- Brief
In the reflection on mentoring in church life below, how many years of church membership does the writer look back over?
───── Text
Reflections on Mentoring in Church Life

Looking back over 70+ years of reasonably active church membership, I have been reflecting on one feature which has only come into my conscious focus recently.  The feature that I want to mention is that of being accompanied or mentored by others as I have tried to move along in my Christian pilgrimage.  The idea of mentorship that I have in mind at the moment is probably something broader than that which is generally meant by the term.  I am referring to all the people, (most of them now dead) who have in any way accompanied me and allowed the spiritual self to feel nurtured and encouraged in the attempts to practise Christian discipleship.

The individuals who, in a wide sense, mentored us in our faith will almost certainly include a number of people whom we never personally got to know at all.  Even those with whom we had some kind of relationship may never have had any idea that we looked up to them in this way.  Thus, the mentoring relationships we feel we have had with them may have been totally one sided.  For example, we may have felt a strong identification with an author whose work or writing has made us feel alive in a special way.  The vast majority of the authors that have inspired me are now firmly dead but something of their truth remains alive inside me.  We thus often remain deeply attached to books that contain writing which led to new spiritual insight for us, even if they were penned centuries ago.
──────────
───── Provided records
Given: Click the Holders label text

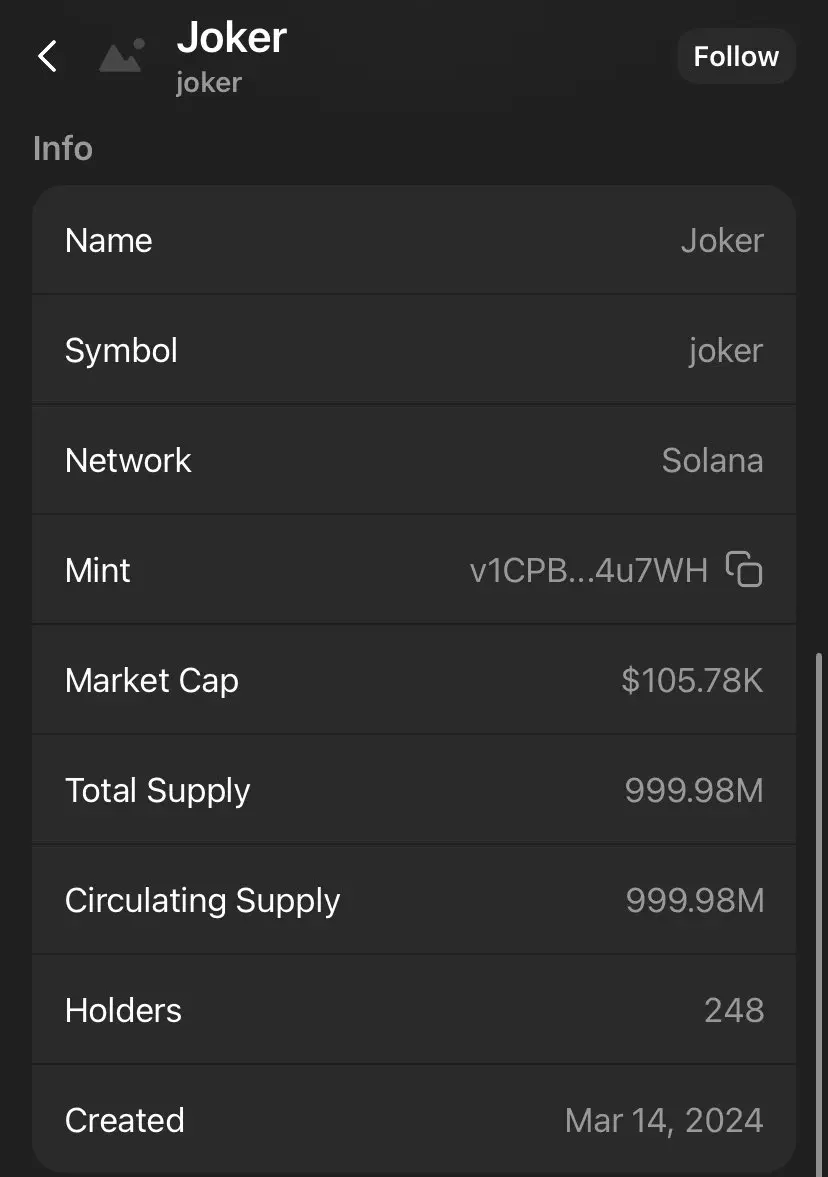Looking at the screenshot, I should pos(123,1010).
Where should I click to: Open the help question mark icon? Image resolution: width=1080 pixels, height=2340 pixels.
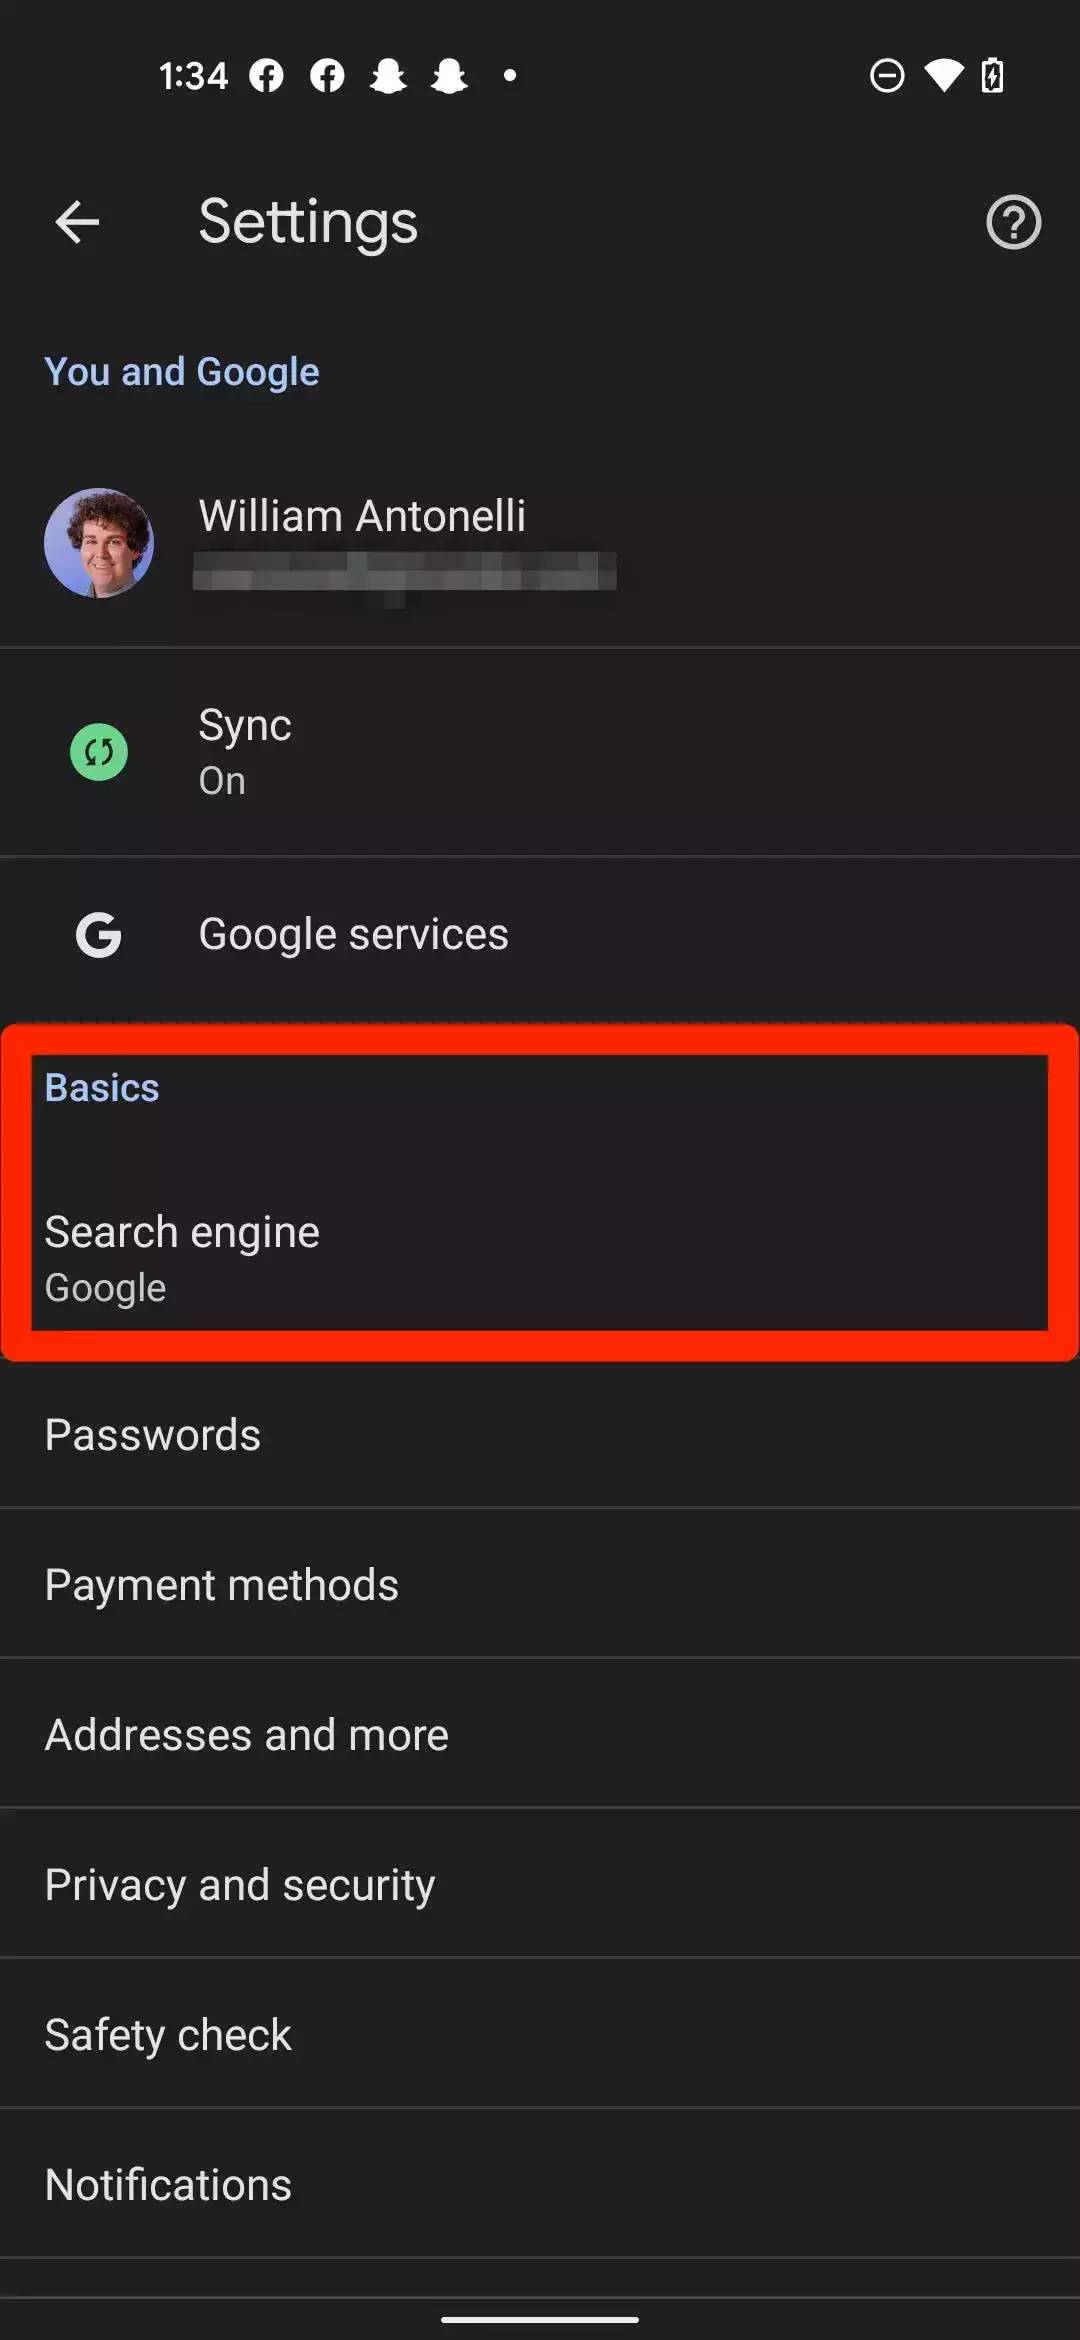tap(1013, 222)
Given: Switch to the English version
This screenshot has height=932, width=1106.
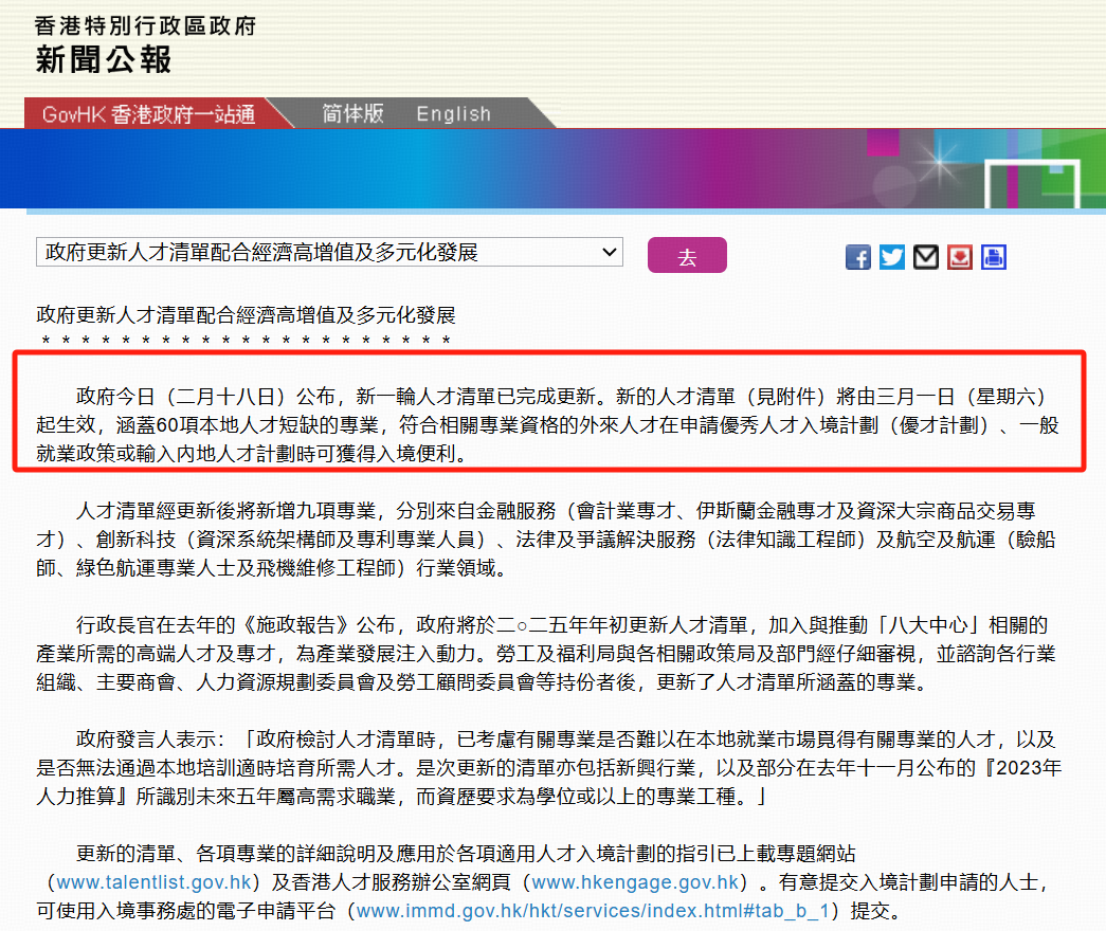Looking at the screenshot, I should pyautogui.click(x=453, y=114).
──────────
- Solved exercise
More than 70 years.